A dozen languages. A score of ethnic groups. A multitude of lifestyles. All part of L.A.’s very mixed salad.
The focal point of Ocean Walk is the Venice Beach Recreation Center, a public park that includes basketball courts — where a lot of the movie “White Men Can’t Jump” was filmed — and an outdoor weight-lifting area that is the scene of frequent competitions. (Schwarzenegger often competed here in his pre-star body-building days.) With reason, this part of the walk is known as “Muscle Beach,” and men — and women — with big biceps, right out of “Pumping Iron,” are all over the place, strutting and flexing their stuff.
It’s a very different scene in Malibu, Santa Monica’s neighbor to the north, where exhibitionism is definitely not the local style. Lots of wealthy and famous people live in Malibu but usually in secluded, very private and often walled and guarded enclaves.
For visitors, Malibu’s most popular attraction is the Getty Museum just off the Pacific Coast Highway. Founded by the late oil tycoon J. Paul Getty, one of the world’s wealthiest men, the museum is grandly housed in a magnificent building: an exact replica of a first-century Roman villa (the home of Julius Caesar’s father-in-law) discovered during the excavation of Pompeii.
The museum houses Getty’s personal collection of Greek and Roman antiquities, European paintings from the 14th to 19th centuries and decorative arts. There are also collections of drawings, glass, photographs and illuminated medieval manuscripts. The Getty is free, but parking is restricted, and visitors arriving by car must make reservations. Call (310) 458-2003.
Getty left virtually all of his vast fortune to the museum, which is constructing a large art museum, library and research center in West Los Angeles scheduled for completion in 1997. When the new Getty Center opens, the present museum will house only the Greek and Roman collections and become an institute for the study of classical antiquities, the only one in the country. Being one of a kind, Angelenos will tell you, couldn’t be more Malibu. IF YOU GO . . .
At the western, or Pacific Ocean, end of Highway 10 (the Santa Monica Freeway), Santa Monica makes a pleasant and convenient base from which to explore both the coast and the inland attractions of Greater Los Angeles. Downtown L.A. is a dozen miles away, for instance; Beverly Hills, 7 miles; Universal Studios Hollywood, 18 miles; and Disneyland, 45 miles. Funky Venice Beach is just to the south, elegant Malibu to the north.
And there’s a lot to see and do in Santa Monica itself.

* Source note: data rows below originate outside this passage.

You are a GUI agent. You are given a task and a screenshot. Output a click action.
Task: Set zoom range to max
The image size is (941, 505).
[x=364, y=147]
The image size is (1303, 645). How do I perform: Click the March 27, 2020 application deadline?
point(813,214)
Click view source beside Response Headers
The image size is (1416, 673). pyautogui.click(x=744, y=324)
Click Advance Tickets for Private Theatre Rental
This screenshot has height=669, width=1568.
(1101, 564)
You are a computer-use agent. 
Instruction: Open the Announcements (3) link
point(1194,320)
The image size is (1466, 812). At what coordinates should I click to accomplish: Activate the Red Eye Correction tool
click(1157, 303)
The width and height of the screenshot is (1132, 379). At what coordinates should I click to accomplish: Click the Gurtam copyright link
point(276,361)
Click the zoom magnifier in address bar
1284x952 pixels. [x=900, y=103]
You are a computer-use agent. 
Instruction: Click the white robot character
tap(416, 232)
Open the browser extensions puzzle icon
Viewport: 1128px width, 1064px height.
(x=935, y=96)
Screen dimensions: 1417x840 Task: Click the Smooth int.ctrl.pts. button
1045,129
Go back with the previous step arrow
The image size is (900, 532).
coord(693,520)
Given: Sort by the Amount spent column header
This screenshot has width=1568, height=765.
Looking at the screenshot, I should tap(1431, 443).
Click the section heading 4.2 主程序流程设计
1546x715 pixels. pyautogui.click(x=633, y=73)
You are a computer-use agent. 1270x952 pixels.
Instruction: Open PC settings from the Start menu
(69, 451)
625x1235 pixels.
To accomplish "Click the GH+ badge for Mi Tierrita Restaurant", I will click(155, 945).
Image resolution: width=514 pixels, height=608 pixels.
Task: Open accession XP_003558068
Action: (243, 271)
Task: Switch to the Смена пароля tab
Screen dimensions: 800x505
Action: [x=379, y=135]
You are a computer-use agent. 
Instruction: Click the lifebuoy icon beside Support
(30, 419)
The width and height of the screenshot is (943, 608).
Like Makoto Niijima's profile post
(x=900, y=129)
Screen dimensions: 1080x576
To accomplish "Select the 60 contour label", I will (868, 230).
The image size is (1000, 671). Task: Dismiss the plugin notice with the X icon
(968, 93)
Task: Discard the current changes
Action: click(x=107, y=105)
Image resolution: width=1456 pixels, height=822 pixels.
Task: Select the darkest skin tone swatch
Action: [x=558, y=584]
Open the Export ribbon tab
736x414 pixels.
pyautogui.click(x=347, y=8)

The city has a good art museum and more than 60 art galleries along with a splendid sandy beach and the oldest amusement pier on the West Coast, among other attractions.
In contrast to most of the Los Angeles area, Santa Monica is very walkable. Pacific Palisades Park, which runs along a bluff overlooking the ocean, is a wonderful place for strollers and joggers. The liveliest part of town, particularly at night, is Third Street Promenade, a 3-block-long pedestrian street lined with restaurants, lounges and shops, and frequented by street performers of all sorts.
European visitors are often attracted to Santa Monica by its resemblance to Portofino and other elegant Mediterranean resorts. There is a sizable resident British population that supports several lively and very authentic pubs. The oldest of these, The King’s Head, is so English — American accents are in the minority — that it gives the impression of having been recently teleported from South London.
There are some 20 hotels and motels in Santa Monica, offering a range of accommodation. I stayed at the Doubletree Suites Hotel (310-395-3332) at 1707 Fourth St., which I found very pleasant, quiet and comfortable, convenient to the beach, Third Street Promenade and the freeway. Room rates are $120 to $210.